University of Newcastle researchers have mapped the sites of more than 150 massacres of Indigenous people in one of the most significant pieces of work ever undertaken on Australia’s frontier wars.
The map, launched this week, is based on colonial or settler accounts and Indigenous oral history and details thousands of deaths.
The first recorded killing happened in 1794, six years after the First Fleet arrived in Sydney Cove, when a group of settlers killed seven or eight members of the Bediagal clan in reprisal for an attack on a settler and his servant.
The exact death toll from massacres and the frontier wars is unknown, but it runs in the hundreds of thousands.

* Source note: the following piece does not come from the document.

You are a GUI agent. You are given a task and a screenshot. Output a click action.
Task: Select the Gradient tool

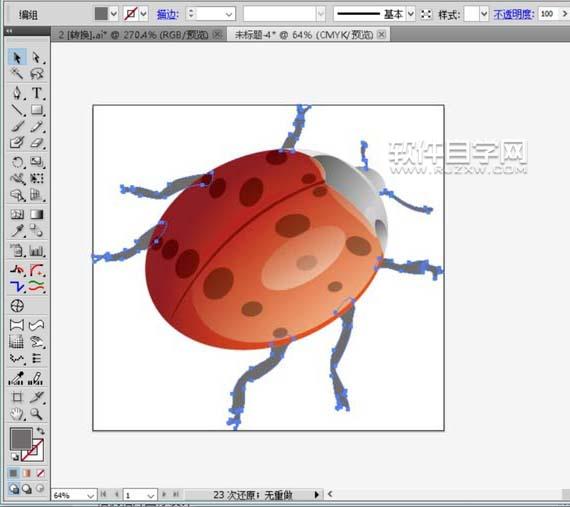tap(37, 214)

More than 65,000 Aboriginal and Torres Strait Islander people were killed in massacres or conflicts between 1788 and 1930 in Queensland alone.
The overall numbers are staggering, but lead researcher Lyndall Ryan said they were conservative estimates.
Only events where six or more relatively defenceless people were killed have been counted as a massacre. Skirmishes and other violence were not.
To be included in the map, the massacre also needed to be verified by several sources, which usually meant it had to be mentioned in colonial or settler accounts.
Indigenous oral histories were included, but the very nature of the frontier wars mean they are often incomplete or have not been catalogued.
“You might get a little reference to a hunting party going off somewhere in a colonial newspaper, and a few years later there might be an account from a settler of seeing their neighbour going over the hill, going shooting,” Ms Ryan said.
“You have got to put the evidence together bit by bit by bit. It’s painstaking work.”
Ms Ryan said she hoped the map would change the way Australia viewed and taught its history.
“I would like to hope that over the next five or 10 years there will be a much wider acceptance that this was a feature of colonial Australia, and it will change the way we think about Australia,” she said.